** Work to complete **
From the tomato blight article below, extract everything from "How do you prevent" down to "in wet years." word for word.

** Provided passage **
* * *
Heirloom Expert: Managing Tomato Blight

How do you prevent or treat early blight and septoria leaf spot in tomatoes?

  • Early blight and septoria leaf spot are common tomato problems in wet years.
    Photo by Fotolia/akiyoko

My tomatoes took a beating this year, we had tons of rain in the spring and summer too. They got some kind of blight. The leaves started turning yellow on the bottom and the disease worked its way up the plant. I got tomatoes, but not nearly the amount I’m used to harvesting. Do I need to do something to the soil to prevent the same problems from happening next season? — Gary from Pennsylvania

I feel your pain, Gary, as I experienced the same weather and problems.

You probably were dealing with early blight or septoria leaf spot, neither are usually fatal to the plants, but do slow production. The spores are soil borne and are always there; it’s tough to eradicate them.

The early diseases start the way you describe, with bottom leaves turning yellow and blotchy, eventually drying to brown and dropping off the stems. Then the disease works its way up the plant. Most of the time tomatoes can survive and produce fruit, but not as well as healthy plants.

The first thing you can do next season is to give the plant everything it needs at planting time and plenty of space between plants (five feet if possible). A planting hole filled with compost will keep the plants strong and it’s also a natural fungicide.

Another line of defense is a layer of mulch, which provides a barrier between soil-borne spores and plants. Removing some lower leaves helps too; spores thrown up by splashing rain will have farther to go. Leaves which stay wet for a day or so invite infection. That’s why you should always water tomatoes in the morning, to give the foliage time to dry out.
* * *
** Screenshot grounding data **
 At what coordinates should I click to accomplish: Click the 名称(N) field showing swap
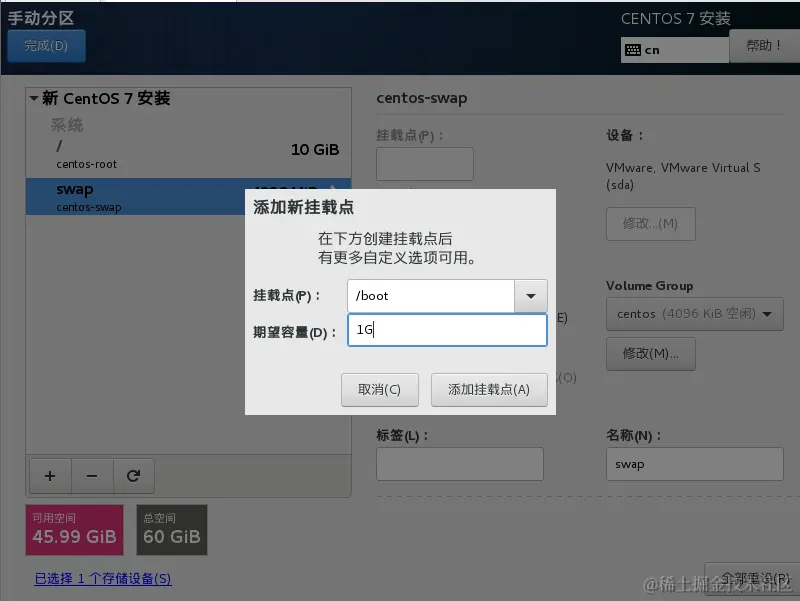694,463
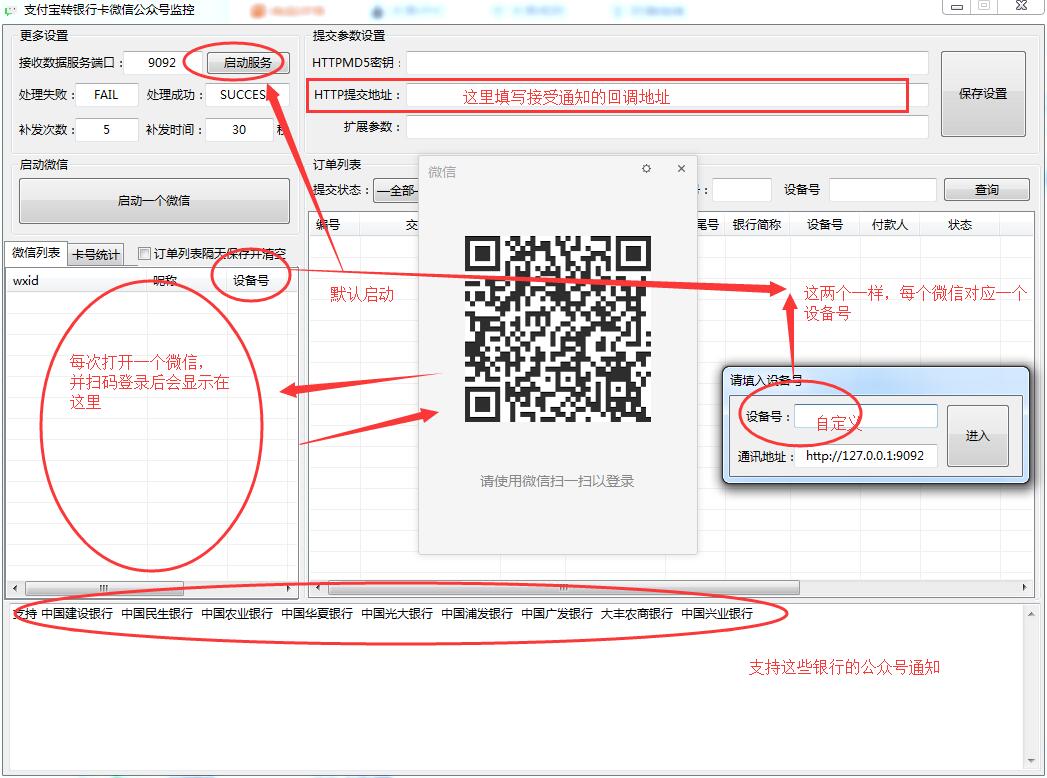Click the WeChat login QR code image

[558, 329]
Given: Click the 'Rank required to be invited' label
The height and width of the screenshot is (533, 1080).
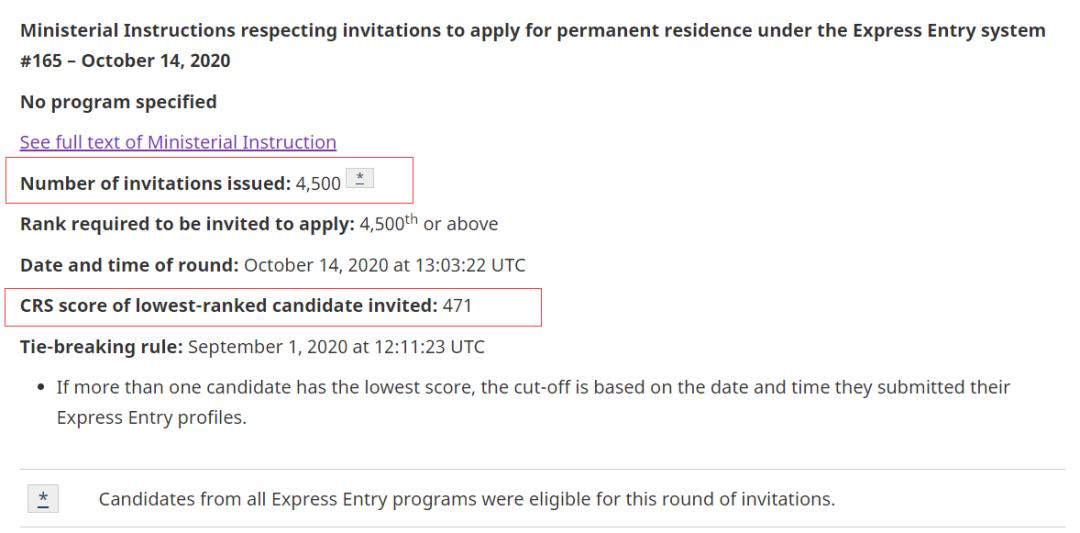Looking at the screenshot, I should click(187, 224).
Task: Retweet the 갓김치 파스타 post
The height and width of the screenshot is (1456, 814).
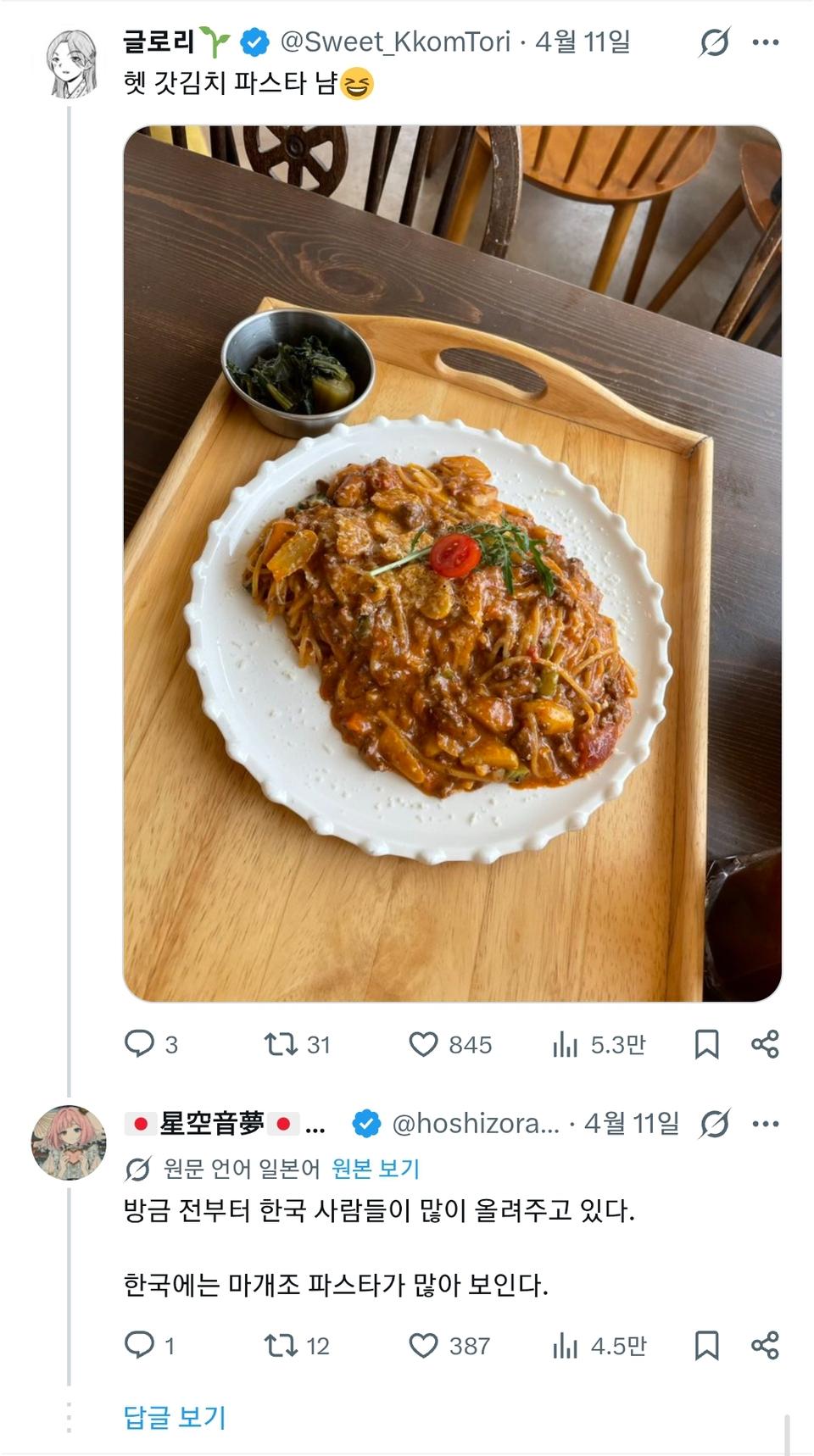Action: point(279,1043)
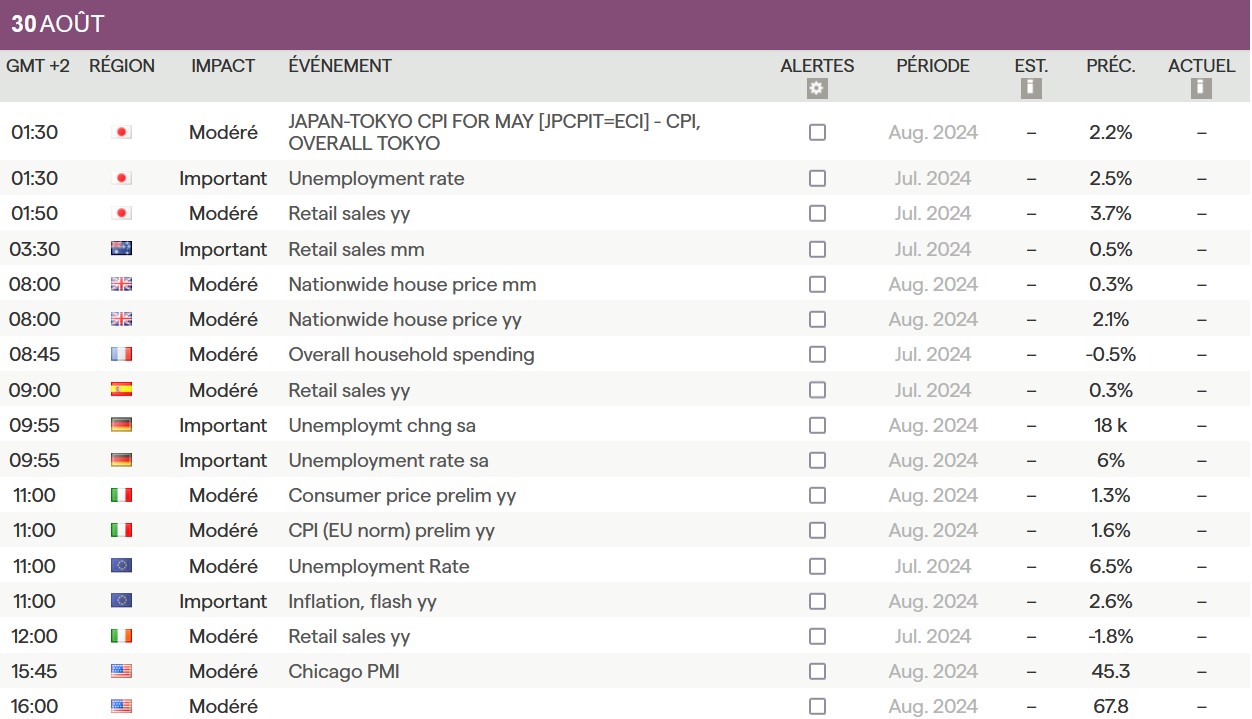Click the US flag beside Chicago PMI
1252x719 pixels.
click(x=121, y=671)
* * *
** Answer section **
How do you prevent or treat early blight and septoria leaf spot in tomatoes?

  • Early blight and septoria leaf spot are common tomato problems in wet years.